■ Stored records
====================

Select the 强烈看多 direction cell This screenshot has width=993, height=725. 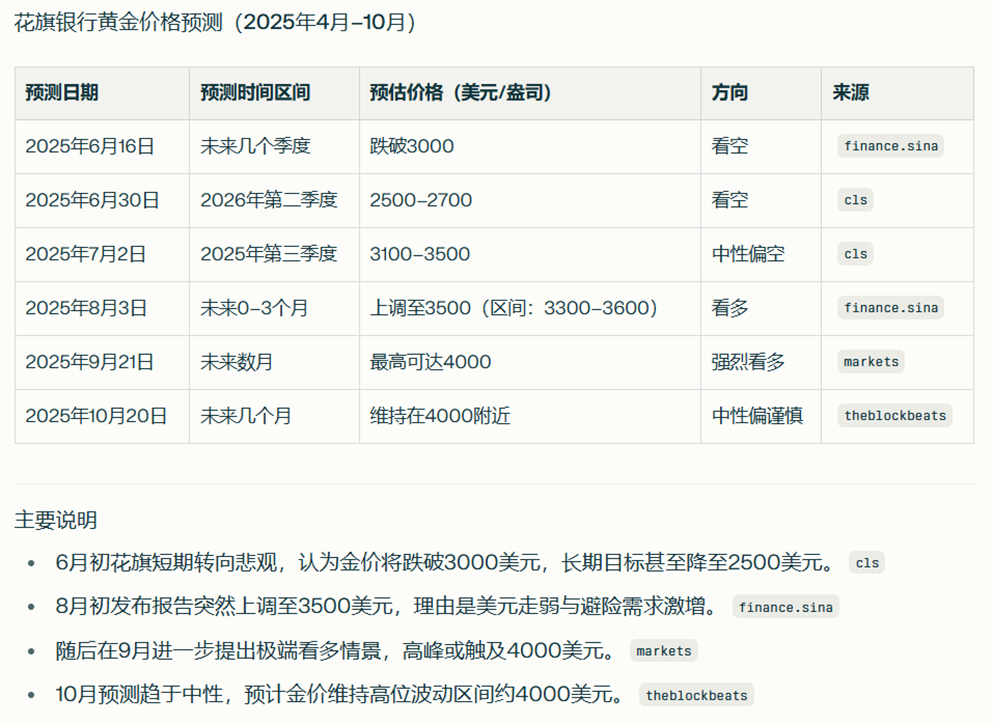pyautogui.click(x=748, y=362)

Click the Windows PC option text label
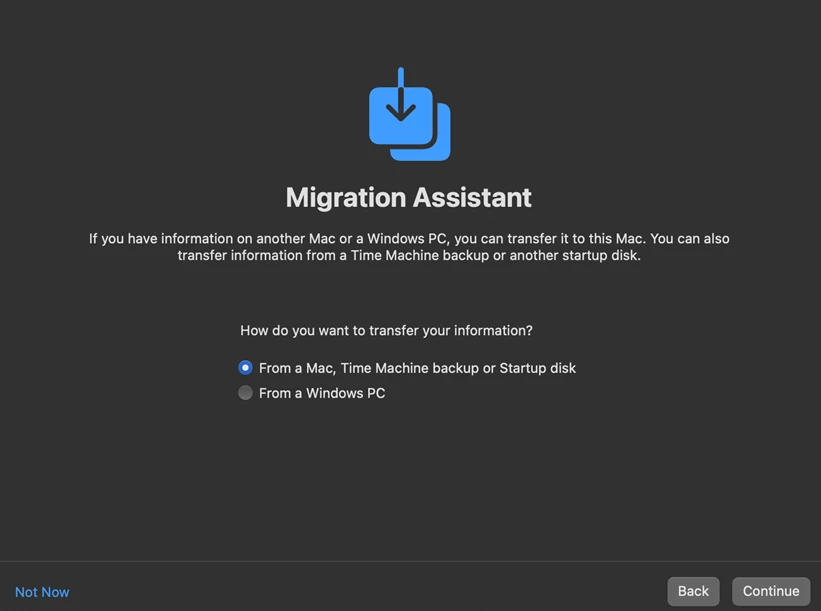322,393
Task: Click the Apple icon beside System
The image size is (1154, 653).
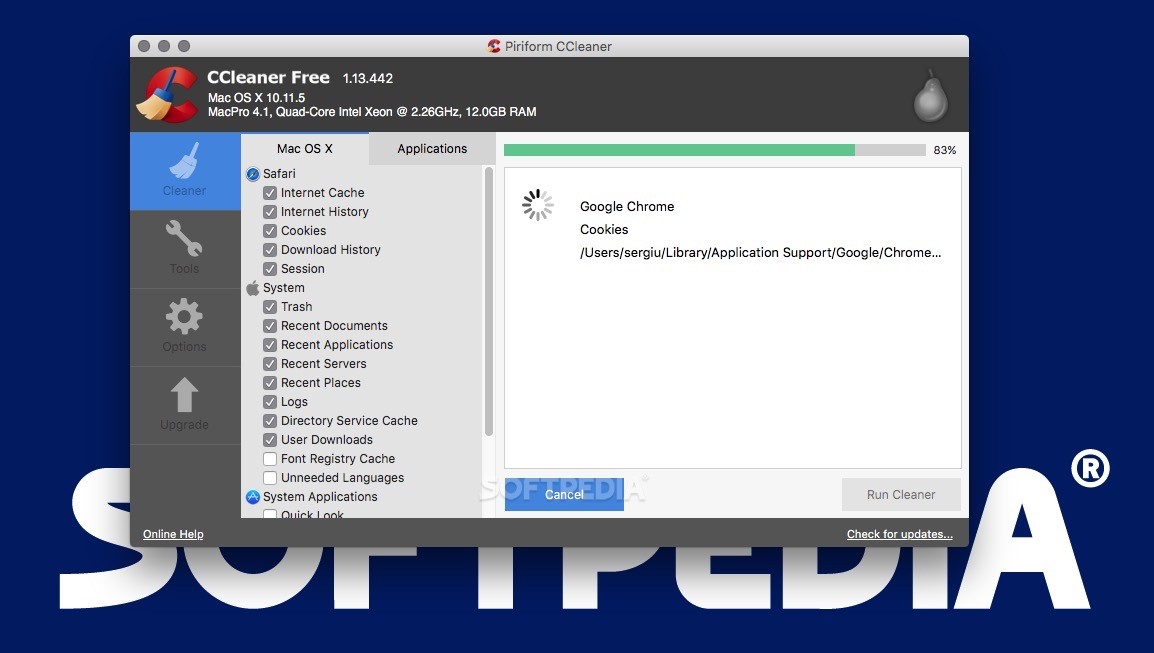Action: coord(252,288)
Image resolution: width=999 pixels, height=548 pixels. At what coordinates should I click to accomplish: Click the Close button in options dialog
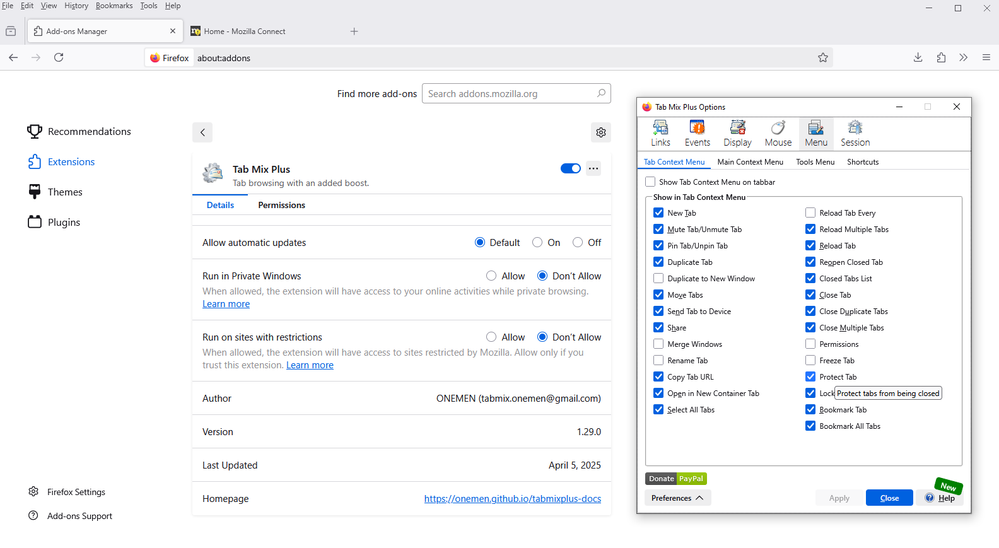(x=889, y=498)
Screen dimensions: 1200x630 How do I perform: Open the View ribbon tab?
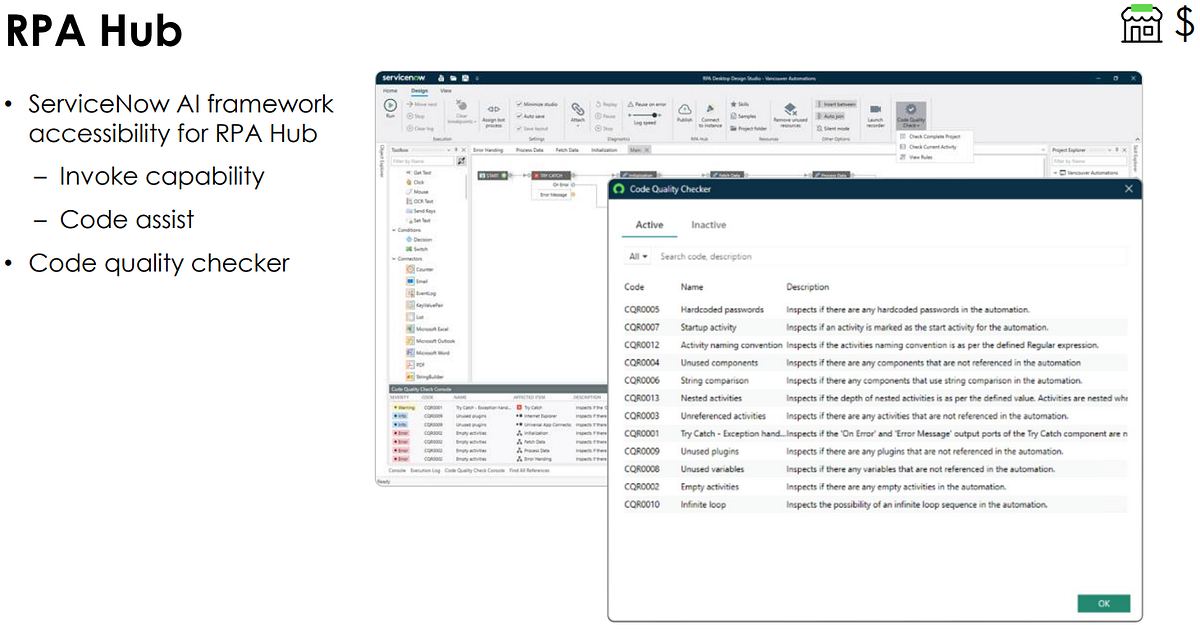click(446, 92)
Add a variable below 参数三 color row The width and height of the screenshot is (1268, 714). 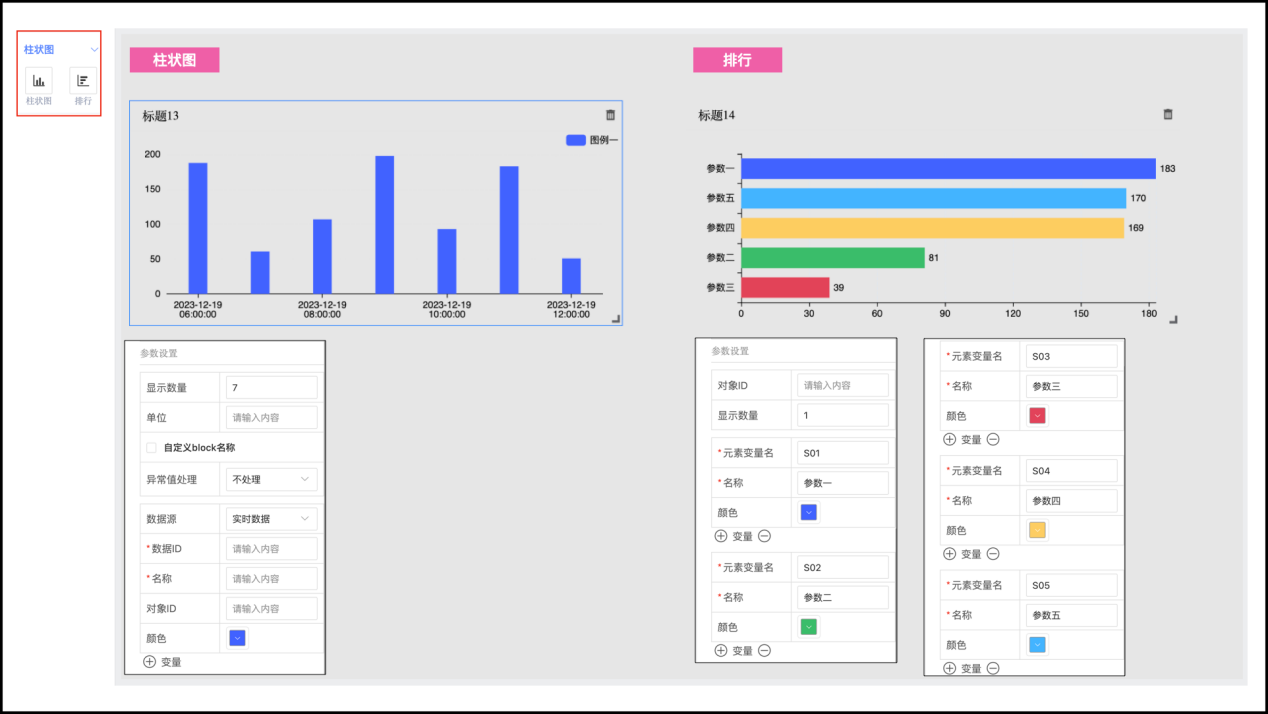tap(950, 439)
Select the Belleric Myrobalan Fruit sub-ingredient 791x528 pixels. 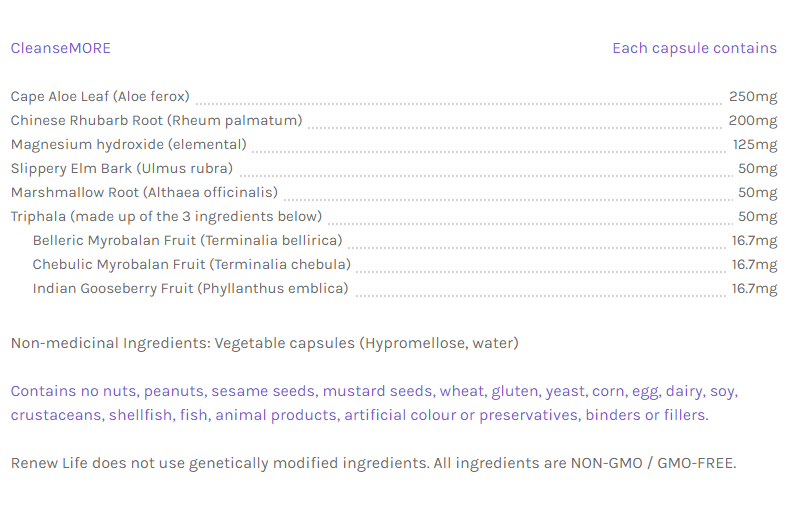click(187, 241)
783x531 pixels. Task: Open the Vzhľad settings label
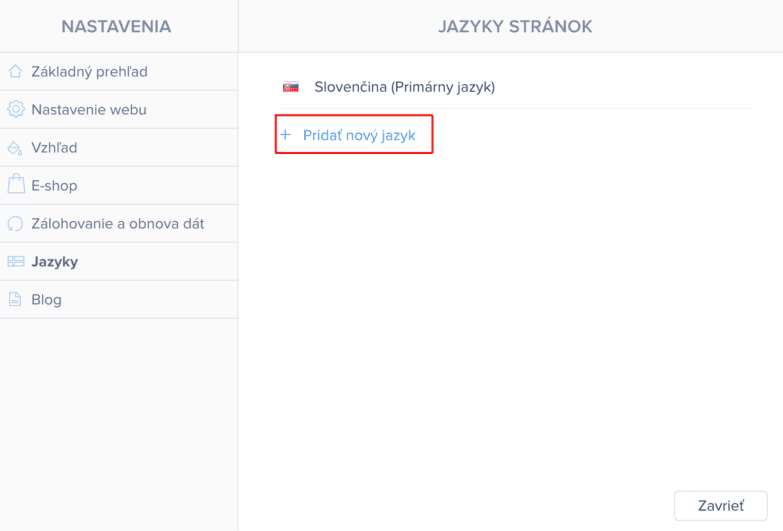[x=54, y=148]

====================

Please return, exactly and with pictures omitted, the lines from the line holding "783x531 pixels. Task: Open" through the end of the data above, inclusive.

783x531 pixels. Task: Open the Vzhľad settings label
[x=54, y=148]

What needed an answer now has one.